L'assureur britannique Prudential a annoncé lundi un énorme coup avec le rachat pour 35,5 milliards de dollars d'AIA, filiale asiatique de l'américain AIG, qui en fera le leader international de l'assurance-vie en Asie, région la plus prometteuse du secteur.
Il s'agit de la plus grosse acquisition jamais réalisée dans le domaine de l'assurance, selon le cabinet Dealogic.
Le rachat sera réglé en numéraire à hauteur de 25 milliards de dollars. Prudential aura notamment recours à une augmentation de capital géante de 20 milliards de dollars, à un cheveu du record établi au Royaume-Uni par la banque Lloyds pour survivre à la crise financière (13,5 milliards de livres l'an dernier).
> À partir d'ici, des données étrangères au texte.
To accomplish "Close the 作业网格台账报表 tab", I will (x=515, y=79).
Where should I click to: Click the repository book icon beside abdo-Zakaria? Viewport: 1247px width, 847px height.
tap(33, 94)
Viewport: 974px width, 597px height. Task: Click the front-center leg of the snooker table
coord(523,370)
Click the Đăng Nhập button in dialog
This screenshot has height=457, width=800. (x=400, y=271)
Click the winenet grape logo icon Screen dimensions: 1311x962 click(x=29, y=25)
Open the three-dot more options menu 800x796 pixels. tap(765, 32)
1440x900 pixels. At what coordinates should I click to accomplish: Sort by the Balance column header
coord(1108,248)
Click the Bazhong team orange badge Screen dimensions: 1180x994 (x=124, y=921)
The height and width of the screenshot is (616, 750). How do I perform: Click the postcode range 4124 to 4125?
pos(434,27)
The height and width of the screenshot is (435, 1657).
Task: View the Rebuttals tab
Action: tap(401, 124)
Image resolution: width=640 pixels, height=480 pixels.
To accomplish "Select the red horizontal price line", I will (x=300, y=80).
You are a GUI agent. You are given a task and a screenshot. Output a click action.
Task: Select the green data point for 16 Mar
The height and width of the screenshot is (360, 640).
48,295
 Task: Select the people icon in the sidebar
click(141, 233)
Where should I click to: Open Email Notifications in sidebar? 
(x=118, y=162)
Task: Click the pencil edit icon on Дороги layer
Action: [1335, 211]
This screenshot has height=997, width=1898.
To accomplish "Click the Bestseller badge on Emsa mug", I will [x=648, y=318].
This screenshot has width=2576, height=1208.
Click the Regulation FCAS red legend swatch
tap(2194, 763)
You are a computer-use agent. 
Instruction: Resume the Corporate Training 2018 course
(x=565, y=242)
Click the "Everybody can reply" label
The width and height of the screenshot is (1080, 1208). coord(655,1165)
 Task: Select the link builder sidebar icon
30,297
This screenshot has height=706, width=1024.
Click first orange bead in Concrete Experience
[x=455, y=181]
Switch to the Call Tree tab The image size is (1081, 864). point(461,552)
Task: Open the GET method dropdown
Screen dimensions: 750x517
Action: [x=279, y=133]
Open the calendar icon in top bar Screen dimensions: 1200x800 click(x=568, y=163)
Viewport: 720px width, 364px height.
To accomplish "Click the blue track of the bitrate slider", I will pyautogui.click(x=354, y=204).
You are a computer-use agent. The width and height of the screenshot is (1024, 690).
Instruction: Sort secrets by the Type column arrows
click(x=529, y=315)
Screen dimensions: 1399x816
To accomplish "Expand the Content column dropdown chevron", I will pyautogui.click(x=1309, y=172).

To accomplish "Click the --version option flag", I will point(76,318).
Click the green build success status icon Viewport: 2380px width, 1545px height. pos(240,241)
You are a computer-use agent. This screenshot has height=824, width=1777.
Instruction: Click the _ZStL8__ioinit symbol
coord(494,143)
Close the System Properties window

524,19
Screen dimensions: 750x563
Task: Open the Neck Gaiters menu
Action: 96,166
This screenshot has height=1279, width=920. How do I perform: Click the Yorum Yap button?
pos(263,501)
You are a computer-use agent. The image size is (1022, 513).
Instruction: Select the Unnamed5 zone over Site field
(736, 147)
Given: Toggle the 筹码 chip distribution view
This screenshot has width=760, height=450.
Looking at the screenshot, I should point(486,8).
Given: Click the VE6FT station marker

Par ailleurs, AIG se verra attribuer pour 10,5 milliards de dollars de titres Prudential divers, devenant ainsi actionnaire à 11% du nouveau groupe.
La nouvelle entité, forte de 30 millions de clients en Asie, sera le numéro un de l'assurance vie à Hong Kong, Singapour, en Malaisie, en Indonésie, au Vietnam, en Thaïlande et aux Philippines, et premier assureur vie étranger en Chine et en Inde.
Ce rachat placera aussi Prudential dans le peloton de tête des assureurs mondiaux (derrière les Chinois toutefois) avec AXA et Allianz.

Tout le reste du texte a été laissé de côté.